#### [Brano estratto]
━━━
Le infrastrutture sensibili sono così diventate uno dei leit motiv nella strategia evolutiva dello sviluppatore russo di sistemi antivirus. Che subito dopo il discorso di Dubai ha lanciato alla comunità mondiale degli sviluppatori software una sfida tecnologica finora mai tentata: l’impegno da parte di Kaspersky di creare un sistema operativo destinato in modo specifico ai sistemi di controllo industriale (ICS) capace di resistere agli attacchi basati sulle future versioni di Stuxnet, Duqu e Flame.

In un post pubblicato sul blog che Eugene Kaspersky dedica all’approfondimento dei grandi temi riguardanti la sicurezza informatica, il capo dei Kaspersky Lab scrive: «Anche se i sistemi industriali e quelli tipici delle reti di computer delle aziende potrebbero sembrare simili per diversi aspetti, in realtà sono soggetti completamente diversi, soprattutto in termini di priorità tra sicurezza e usabilità. In media nella vostra azienda la cosa più importante è la riservatezza dei dati. Per questo motivo, per esempio, se in un file del server aziendale è individuato un “trojan”, la cosa più semplice è scollegare il sistema infetto dalla rete e poi iniziare ad affrontare il problema. Nei sistemi industriali questo non si può fare, dal momento che qui la massima priorità è mantenere l’operatività costante, succeda quel che succeda. La continuità della produzione è di fondamentale importanza per qualsiasi industria e la protezione passa come sempre in secondo piano».
━━━
#### [Dati forniti]
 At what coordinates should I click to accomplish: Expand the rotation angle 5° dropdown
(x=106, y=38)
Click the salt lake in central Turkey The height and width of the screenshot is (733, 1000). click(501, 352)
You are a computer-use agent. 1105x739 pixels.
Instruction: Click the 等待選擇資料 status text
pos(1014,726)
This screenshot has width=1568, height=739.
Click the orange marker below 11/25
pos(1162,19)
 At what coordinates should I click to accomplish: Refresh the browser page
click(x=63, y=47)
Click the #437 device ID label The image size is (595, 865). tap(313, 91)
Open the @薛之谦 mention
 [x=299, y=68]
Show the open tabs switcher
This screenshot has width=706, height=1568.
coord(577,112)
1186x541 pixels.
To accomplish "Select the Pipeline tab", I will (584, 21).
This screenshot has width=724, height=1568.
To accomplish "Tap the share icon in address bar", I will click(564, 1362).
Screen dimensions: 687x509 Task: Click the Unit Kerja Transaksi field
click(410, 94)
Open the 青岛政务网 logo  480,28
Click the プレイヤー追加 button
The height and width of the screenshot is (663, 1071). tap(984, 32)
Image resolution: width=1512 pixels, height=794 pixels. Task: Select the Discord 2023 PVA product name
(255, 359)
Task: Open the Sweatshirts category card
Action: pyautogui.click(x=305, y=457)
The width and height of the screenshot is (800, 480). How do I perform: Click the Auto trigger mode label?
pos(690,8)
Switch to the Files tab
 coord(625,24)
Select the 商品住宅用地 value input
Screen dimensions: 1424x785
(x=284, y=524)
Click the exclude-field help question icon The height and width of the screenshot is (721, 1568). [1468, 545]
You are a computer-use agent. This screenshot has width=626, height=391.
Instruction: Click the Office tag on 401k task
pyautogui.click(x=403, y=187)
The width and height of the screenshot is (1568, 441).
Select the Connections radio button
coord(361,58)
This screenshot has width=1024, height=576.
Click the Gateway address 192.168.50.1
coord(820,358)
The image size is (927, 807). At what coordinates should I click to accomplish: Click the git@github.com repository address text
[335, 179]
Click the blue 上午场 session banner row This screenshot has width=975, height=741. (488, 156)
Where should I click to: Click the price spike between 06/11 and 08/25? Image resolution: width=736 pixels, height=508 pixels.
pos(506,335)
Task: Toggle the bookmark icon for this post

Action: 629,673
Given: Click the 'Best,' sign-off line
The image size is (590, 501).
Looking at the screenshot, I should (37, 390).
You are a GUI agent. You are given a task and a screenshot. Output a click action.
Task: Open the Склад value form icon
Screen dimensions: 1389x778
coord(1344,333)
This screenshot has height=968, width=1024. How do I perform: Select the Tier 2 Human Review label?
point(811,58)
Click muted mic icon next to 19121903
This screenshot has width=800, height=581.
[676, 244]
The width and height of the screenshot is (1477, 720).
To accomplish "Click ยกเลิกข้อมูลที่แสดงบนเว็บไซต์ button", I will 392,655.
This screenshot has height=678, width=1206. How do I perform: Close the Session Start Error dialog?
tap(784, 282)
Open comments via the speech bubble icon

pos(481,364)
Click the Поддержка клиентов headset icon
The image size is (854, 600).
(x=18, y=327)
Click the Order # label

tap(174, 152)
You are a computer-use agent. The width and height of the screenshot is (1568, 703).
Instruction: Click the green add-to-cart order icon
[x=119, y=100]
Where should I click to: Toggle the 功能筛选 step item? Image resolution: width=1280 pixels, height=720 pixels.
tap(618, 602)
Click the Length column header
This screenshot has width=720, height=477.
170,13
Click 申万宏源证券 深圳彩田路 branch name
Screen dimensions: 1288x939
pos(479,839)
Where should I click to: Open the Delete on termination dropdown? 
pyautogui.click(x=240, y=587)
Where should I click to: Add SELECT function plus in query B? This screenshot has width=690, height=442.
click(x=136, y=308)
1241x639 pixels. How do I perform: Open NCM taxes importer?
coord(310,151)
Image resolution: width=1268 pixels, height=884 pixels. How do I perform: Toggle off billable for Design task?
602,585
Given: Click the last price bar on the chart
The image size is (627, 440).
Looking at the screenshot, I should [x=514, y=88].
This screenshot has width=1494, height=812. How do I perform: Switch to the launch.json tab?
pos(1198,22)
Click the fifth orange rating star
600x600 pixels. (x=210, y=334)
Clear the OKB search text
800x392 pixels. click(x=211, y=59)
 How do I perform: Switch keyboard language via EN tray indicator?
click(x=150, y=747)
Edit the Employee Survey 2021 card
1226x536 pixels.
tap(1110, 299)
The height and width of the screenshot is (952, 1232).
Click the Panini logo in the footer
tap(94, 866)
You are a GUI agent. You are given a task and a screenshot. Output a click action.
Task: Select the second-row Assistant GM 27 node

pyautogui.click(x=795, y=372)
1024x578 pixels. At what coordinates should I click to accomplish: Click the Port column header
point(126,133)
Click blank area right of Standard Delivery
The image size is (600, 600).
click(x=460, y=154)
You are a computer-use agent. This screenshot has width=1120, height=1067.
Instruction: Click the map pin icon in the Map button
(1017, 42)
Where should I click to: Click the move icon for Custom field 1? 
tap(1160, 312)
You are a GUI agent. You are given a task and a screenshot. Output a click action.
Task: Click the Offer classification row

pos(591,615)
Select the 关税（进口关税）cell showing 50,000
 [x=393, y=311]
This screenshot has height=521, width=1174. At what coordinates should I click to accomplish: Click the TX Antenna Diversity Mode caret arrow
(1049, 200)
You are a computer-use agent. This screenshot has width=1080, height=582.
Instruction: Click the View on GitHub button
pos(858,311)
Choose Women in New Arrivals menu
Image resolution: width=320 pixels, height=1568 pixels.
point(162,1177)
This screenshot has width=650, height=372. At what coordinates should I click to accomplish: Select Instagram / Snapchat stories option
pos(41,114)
━━━
#### [Consegna]
Riporta senza modifiche il brano sulla sicurezza dei sistemi industriali, da «Le infrastrutture sensibili» fino a «Duqu e Flame.» compreso. Le voci non servono per svolgere l'esercizio.

#### [Risposta]
Le infrastrutture sensibili sono così diventate uno dei leit motiv nella strategia evolutiva dello sviluppatore russo di sistemi antivirus. Che subito dopo il discorso di Dubai ha lanciato alla comunità mondiale degli sviluppatori software una sfida tecnologica finora mai tentata: l’impegno da parte di Kaspersky di creare un sistema operativo destinato in modo specifico ai sistemi di controllo industriale (ICS) capace di resistere agli attacchi basati sulle future versioni di Stuxnet, Duqu e Flame.